I always wanted to try sourdough bread...someday...but was put off by the all the complex instructions out there for getting started. This summer, I got lucky when a friend gifted me a starter from his own sourdough baking, with the instructions to follow the recipe for sourdough in Mark Bittman's How to Cook Everything.
the starter
Bittman's recipe is a good place to start because it's almost like sourdough-lite. You still add commercial yeast to make sure the bread will rise, and the starter is really there just for flavor. The day before baking, I spoon out half the starter into a bowl to combine it with yeast, flour, water, salt and my own mix of whole grains to up the nutritional value. Since his recipe involves making dough the day before, it means I can take a no-knead approach and just do a quick knead until it forms a supple ball. After letting the dough sit overnight, I bake it sometime the next day.

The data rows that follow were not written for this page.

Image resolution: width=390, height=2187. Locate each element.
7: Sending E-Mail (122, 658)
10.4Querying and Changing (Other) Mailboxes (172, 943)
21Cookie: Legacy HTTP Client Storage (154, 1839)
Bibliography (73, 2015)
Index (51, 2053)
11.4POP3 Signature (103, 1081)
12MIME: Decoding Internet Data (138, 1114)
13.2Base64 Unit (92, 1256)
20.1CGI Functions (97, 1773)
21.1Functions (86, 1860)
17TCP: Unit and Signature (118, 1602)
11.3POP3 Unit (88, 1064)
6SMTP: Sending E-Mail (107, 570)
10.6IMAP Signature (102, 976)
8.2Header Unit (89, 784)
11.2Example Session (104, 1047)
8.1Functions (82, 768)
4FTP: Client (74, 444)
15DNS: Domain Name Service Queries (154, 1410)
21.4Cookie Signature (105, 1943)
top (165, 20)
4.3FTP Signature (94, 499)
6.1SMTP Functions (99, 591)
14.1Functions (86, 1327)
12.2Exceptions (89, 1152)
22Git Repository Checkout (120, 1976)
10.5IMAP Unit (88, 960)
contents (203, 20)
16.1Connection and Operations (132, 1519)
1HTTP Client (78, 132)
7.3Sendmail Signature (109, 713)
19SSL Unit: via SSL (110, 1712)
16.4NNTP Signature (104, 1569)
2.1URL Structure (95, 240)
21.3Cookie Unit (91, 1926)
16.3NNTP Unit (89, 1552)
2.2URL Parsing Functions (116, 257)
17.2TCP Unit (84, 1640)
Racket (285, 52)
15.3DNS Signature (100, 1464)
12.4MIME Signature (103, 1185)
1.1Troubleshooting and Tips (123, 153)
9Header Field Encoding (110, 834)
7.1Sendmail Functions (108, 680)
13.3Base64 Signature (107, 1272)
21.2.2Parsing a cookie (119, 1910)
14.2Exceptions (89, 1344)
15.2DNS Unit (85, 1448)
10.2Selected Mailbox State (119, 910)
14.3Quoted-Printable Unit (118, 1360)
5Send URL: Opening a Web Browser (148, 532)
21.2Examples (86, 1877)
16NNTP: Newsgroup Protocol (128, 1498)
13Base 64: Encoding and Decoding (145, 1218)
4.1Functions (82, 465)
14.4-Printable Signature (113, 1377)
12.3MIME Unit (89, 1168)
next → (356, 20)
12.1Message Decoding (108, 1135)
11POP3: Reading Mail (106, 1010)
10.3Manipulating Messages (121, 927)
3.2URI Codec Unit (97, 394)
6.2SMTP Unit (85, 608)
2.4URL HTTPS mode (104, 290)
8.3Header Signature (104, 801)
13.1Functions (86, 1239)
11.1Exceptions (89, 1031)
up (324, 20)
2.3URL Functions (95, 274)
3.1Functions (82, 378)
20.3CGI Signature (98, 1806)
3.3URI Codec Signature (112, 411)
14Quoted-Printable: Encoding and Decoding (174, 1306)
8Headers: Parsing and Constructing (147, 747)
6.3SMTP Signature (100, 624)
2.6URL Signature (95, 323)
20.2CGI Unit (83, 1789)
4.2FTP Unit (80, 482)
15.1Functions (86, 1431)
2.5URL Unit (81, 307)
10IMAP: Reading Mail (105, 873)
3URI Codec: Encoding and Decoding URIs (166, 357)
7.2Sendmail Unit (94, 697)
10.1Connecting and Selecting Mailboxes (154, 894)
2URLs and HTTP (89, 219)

using half the starter to bake a loaf
Each time I bake, I feed the starter by adding more flour and water. I then let it wait in the fridge for a week until I'm ready to bake again. Sometimes more than a week goes by, and the starter accumulates a grayish liquid on top - which is apparently alcohol called hooch that forms when the yeast runs out of sugar and starch to feed on. I pour off the hooch and scrape off the top grayish layer of starter to discard. Then I feed the starter and then wait another day or up to a week until I bake again.
feeding the starter with new flour and water
Sometimes my sourdough bread rises well, and sometimes it doesn't. I am not really sure why - I think it has to do with how the starter has been fared since the last time I fed it. It's also possible that the rye flour I like to include is suppressing yeast bacteria. There are all sorts of forums for diagnosing soudough issues that you can get lost in, but I choose to ignore them and stick with my same approach. I don't let perfection worry me too much, and just hope it turns out better next time. My friend said he's since moved on to a new method that doesn't use commercial yeast, which I'll have to try next...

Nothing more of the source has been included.